Ricky Williams

Ricky Williams

[wil-yuhmz]

Errick Lynne Williams, Jr. (born May 21, 1977 in San Diego, California) is an American football running back for the Miami Dolphins of the National Football League. He was drafted by the New Orleans Saints fifth overall in the 1999 NFL Draft. He played college football at Texas.

Early life

Williams was born, along with his twin sister Cassandra, in San Diego, California. He was born to relatively young parents, who ultimately separated when he was six years old. His mother was awarded custody of Williams and his siblings, Cassandra (Cassie) and Rebecca (Nisey). In San Diego's Patrick Henry High School, Williams primarily played baseball and football, but also ran track and wrestled. On the football field, Williams gained 2,099 yards and scored 25 touchdowns. He was named "Offensive Player of the Year" by the San Diego Union-Tribune.

College career

Williams was selected out of Patrick Henry High School in the 8th round of the 1995 baseball amateur draft by the Philadelphia Phillies, and played four years at the Class 'A' level with the Batavia Muckdogs of the New York-Penn League and the Piedmont Boll Weevils of the South Atlantic League. He was then taken in the 1998 Rule 5 draft by the Montreal Expos, who sold his rights to the Texas Rangers.

He played college football for the University of Texas at Austin. Williams holds or shares 20 NCAA records, and became the NCAA Division I-A career rushing leader in 1998 with 6,279 yards (broken one year later by University of Wisconsin-Madison's Ron Dayne). Williams had a sensational senior season, highlighted by rushing for nine touchdowns and 385 yards in the season's first two games; rushing for 318 yards and six touchdowns against Rice; rushing for 350 yards and five touchdowns against Iowa St; and rushing for 150 yards against Nebraska's legendary Black Shirt defense. He also helped beat long time rival Oklahoma rushing for 166 rushing yards and two scores.

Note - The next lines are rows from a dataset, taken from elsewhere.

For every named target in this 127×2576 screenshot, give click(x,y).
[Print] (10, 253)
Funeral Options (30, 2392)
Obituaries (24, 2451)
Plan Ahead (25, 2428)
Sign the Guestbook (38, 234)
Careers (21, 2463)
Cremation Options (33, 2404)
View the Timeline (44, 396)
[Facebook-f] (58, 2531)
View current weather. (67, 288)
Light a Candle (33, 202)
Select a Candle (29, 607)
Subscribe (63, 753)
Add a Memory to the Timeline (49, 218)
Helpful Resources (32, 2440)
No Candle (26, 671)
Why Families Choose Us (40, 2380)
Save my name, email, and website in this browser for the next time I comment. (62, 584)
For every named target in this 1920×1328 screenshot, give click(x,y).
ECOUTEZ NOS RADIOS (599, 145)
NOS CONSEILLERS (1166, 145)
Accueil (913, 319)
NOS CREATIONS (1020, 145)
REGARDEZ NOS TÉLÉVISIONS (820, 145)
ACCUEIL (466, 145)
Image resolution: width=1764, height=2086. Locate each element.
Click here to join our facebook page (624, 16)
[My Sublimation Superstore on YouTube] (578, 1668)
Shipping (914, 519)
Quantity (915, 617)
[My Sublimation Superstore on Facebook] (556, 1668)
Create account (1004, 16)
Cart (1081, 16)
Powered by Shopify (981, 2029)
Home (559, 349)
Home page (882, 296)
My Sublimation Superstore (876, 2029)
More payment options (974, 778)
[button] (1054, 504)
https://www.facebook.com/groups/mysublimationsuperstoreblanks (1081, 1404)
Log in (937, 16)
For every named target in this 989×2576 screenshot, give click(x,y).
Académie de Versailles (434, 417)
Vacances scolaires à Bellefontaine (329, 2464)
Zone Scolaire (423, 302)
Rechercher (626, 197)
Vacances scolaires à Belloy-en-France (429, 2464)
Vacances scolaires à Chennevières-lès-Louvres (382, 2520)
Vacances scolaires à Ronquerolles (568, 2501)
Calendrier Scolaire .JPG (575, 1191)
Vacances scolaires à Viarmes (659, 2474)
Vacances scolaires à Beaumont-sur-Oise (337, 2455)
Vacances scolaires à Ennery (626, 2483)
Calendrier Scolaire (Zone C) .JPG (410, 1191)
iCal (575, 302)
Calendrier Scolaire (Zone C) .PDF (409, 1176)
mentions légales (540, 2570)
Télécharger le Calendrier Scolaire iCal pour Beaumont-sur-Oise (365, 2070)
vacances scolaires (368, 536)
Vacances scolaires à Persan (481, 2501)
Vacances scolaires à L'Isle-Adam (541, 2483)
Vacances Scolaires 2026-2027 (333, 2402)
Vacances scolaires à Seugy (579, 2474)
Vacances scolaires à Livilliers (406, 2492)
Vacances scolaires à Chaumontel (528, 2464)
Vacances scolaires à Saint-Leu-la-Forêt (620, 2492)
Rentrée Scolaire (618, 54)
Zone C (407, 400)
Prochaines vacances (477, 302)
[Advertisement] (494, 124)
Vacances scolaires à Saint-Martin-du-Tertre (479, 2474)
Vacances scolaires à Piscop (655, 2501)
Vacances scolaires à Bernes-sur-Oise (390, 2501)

Williams broke the career rushing record during the annual rivalry game held the day after Thanksgiving (this particular year fell on November 27th, 1998) between Texas and Texas A&M. Needing only 63 yards to break Tony Dorsett's 22-year old NCAA Division 1-A all-time rushing record (6,082), Ricky Williams approached the line of scrimmage with 1:45 seconds left in the first quarter having already rushed for 54 yards. At first and ten on the Texas forty yard line, quarterback Major Applewhite handed off to Williams who broke two tackles, sprinted into open field and received a down field block from receiver Wane McGarity for a 60-yard touchdown run and the record. Williams' record-breaking run gave Texas a 10-0 lead in its eventual 26-24 upset of sixth-ranked Texas A&M. He finished the game racking up 295 yards. He also broke the NCAA Division I-A career rushing touchdowns and career scoring records in 1998 with 73 and 452 respectively (topped one year later by Miami University's Travis Prentice), and rushed for 200 or more yards in twelve different games (an NCAA record he shares with Dayne and USC's Marcus Allen). Williams won the 64th Heisman Trophy, becoming the second Texas Longhorn to win this honor, joining Earl Campbell. Williams was sometimes known as the "Texas Tornado.

Professional career

Early NFL career

Williams was selected as the fifth pick of the 1999 NFL Draft by the New Orleans Saints. Head coach Mike Ditka traded all of the Saints' 1999 draft picks to get Williams, as well as a 1st and 3rd pick the following year. This was the first time one player was the only draft pick of an NFL team. Williams and Ditka posed for the cover of ESPN The Magazine as a bride and a groom with the heading "For Better or for Worse." Rapper Master P's (a.k.a. Percy Miller's) organization No Limit Sports negotiated his contract, which was largely incentive-laden in exchange for an $8M-plus signing bonus with salary incentives worth a range of $11 million to $68 million should he hit all of his incentives, with most of them requiring higher than top-level production to attain. Williams later made Leigh Steinberg his agent. Ditka was later fired for the team's poor performance, and Williams was traded after 3 seasons to the Miami Dolphins on March 8, 2002 for two first-round picks. In his first season with the Dolphins, he was the NFL's leading rusher and a Pro Bowler with 1,853 yards.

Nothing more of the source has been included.